Transalpine passes: Long-distance transit through high mountains
Although a great number of passes have been used for centuries in Europe, only few routes have been equipped with modern infrastructure to accommodate transit traffic, which is an important source of income. Because several countries share the European Alps, transit routes are a matter of continual political negotiation.
In New Zealand, alpine transit routes are rare: only 3 transalpine passes are equipped for major traffic. For historical reasons, Arthur's Pass (920 m) is the most important one: It was built to link the gold fields and coal mines of the West Coast to the growing towns east of the alpine range. A railway line was opened in 1923 and a large national park (992 km2) established in the area in 1929.
In Switzerland, the much higher St Gotthard Pass (2108 m) became an important passage between Central Europe and Italy after the Devil's Bridge was constructed in the 13th century, bridging the most impassable gap over the gorge on the way up. This pass crosses the Alps where only one mountain range blocks the way from north to south. Roads were built over important alpine passes in Europe in the 18th and 19th centuries. The St Gotthard Pass was opened to horse-drawn vehicles in 1830. The railway line opened in 1882, built with financial contributions from Germany and Italy. A motorway followed in 1980, with a tunnel 17 km long that reduced the importance of the road over the pass. Today the Gotthard motorway is one of the 3 main transit routes through the European Alps. Because its carrying capacity is under heavy stress and air pollution is extremely high, Swiss transport policy today aims to transfer merchandise from road to rail. Accordingly, a new, major railway tunnel is currently under construction, much lower than the original tunnel.

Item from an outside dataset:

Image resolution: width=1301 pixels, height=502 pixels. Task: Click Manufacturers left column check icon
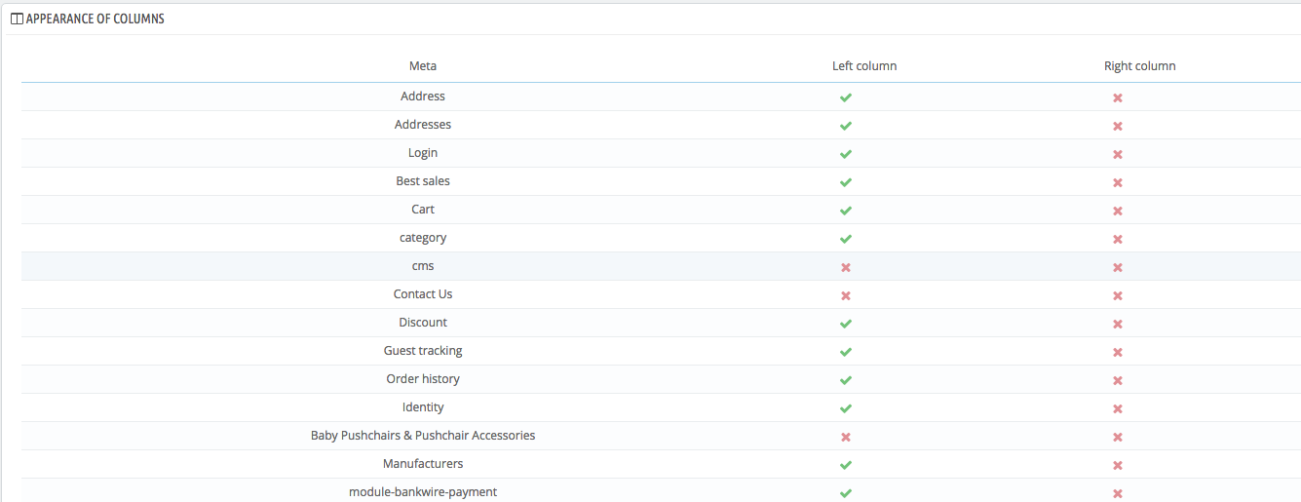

The economic potential and impact on the landscape of a pass route depend on the hinterland. Arthur's Pass is a transit route for coal and goods and a tourist route, but traffic is not unduly heavy for 2 reasons: the population density is very low and the Southern Alps are insular and shared only by one nation. In Europe, much higher population density and economic activity in the hinterland on both sides of the Alps imply that political and economic decisions regarding transalpine routes are usually taken in the lowlands. Alpine populations thus often have no chance to preserve their own interests.
Similar settings, different human landscapes
Human occupation of the European Alps has a long history, and impacts have been slow but intensive; virtually no valley today is without road access. In the Southern Alps, impacts have been comparatively recent and very scattered, especially on the very wet western part of the main divide. Table 1 summarizes the main differences.
The future development of both alpine regions is likely to be influenced in different ways because of these historical dissimilarities. Though international tourism will lead to further similarities between the regions, current policy debates show how great the differences will remain: Europeans are mainly debating transit problems (eg the Alpine Convention), while New Zealanders are focusing on shared management strategies in a country that is currently reconsidering its colonial legacy (as a result of the 1997 Ngai Tahu Settlement). Both regions have one thing in common, however—the urgency of designing conservation measures that are socially and economically sustainable.